I think it is so painful because it feels like a betrayal. At the lowest point of my life, when I most needed support from those close to me, instead I got slapped in the face (figuratively) and blamed for my problems. That really does hurt.
I could not have said it any better than this!!
I often wonder if the fingers were not placed back at me, if I received the support I needed at a time when we were so damn vulnerable....would this grief process be so much different? I think it would have. I know it would have. Plain.Cut.Simple.Dry.
With the death of a child. There is closure. There is such a wonderful plan after we leave this earth and our children, parents, friends, family...will be healed of everything. The pain is taken away and the loved one is now free.

With the disruption of a child. There is no closure. Not always, rarely ever, is there a wonderful plan. The child still suffers...yet, another loss. The child is still in pain. The loved one is NOT free of his/her pain.
Two very different subjects.
Two very different experiences.
Something that I pray I or anyone ever has to experience.
Something that I pray doesn't have to happen..


Brenda said...

What you are saying does make sense. I am so sorry you had to come into contact with unprofessional professionals. You deserve better ((((hugs))))

Lisa said...

Point the finger at the parent and it absolves the "professional" of accountability. They can't cure a child whose parent is continuously undermining the therapy. Yes, you really have that kind of power (sheesh).
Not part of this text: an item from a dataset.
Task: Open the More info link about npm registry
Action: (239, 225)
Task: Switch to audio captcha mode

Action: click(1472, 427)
I've thought the exact same thing about grieving my sons death being better than this. I beat myself up for years, I HAD to try "just one more thing" and still am doing that. I just don't have the hope I used to have that this next thing will be the ticket to open this child's brain up to the possibilities and wonder of our world. My son has FASD so - organic brain damage - on top of RAD so what are his chances of "getting it"? I sure know that the people in our lives don't get it. There are no words to describe the behaviors - they really have to experience the craziness day after day to understand and then also have to come to the realization that trying one more thing is not going to be the be-all cure-all they think it is.
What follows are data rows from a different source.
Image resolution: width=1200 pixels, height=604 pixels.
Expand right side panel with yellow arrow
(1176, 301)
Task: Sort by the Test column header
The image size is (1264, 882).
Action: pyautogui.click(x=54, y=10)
If I had the support and understanding I needed to get through this journey? I can't even imagine it now. My oldest sons' fiance turned us into CPS for abusing our RAD son because she claimed he was being singled out and scapegoated and he was underfed (another FASD sign, he looks much younger than he is even though he eats more than my husband). She didn't get it, in spite of many, many conversations about him and his needs. CPS investigated, we gave them more information and documentation than they ever dreamed they'd get from us - we blew the allegations right out of the water - but we lost our oldest son to this craziness. He took her side and married her. He knew better but couldn't explain it to her. She didn't want to hear that this is possible. She said she turned us in so that Daniel "could get the help he deserved" - so where is that help? Does it even exist? I would do anything I could to heal my son, I don't believe it can be done anymore. He makes allegations that we beat him, starve him, and lock him up to whomever will listen now. Just a new skill he learned in the hospital - another CPS investigation where the investigator told me we're doing everything they could imagine advising us to do and to hang in there and keep pushing for residential placement. Another thing that's just not available because "he's not bad enough yet".
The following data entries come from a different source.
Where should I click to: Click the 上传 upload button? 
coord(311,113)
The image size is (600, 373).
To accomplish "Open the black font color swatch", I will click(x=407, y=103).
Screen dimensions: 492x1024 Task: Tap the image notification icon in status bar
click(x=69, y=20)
I have been preventing my son from being placed in juvie for the past two years. First I homeschooled for the last year and a half (an absolute nightmare) because he was stealing from everyone in school and when I couldn't do that anymore, had him hospitalized for 17 days and then enrolled him in public school this past Jan. He's been suspended 5 times since then - the last time because he threatened to stab a teacher. He's going to end up in juvie and I think I will be a tad relieved when he is. I don't know what the answers are either - does anyone?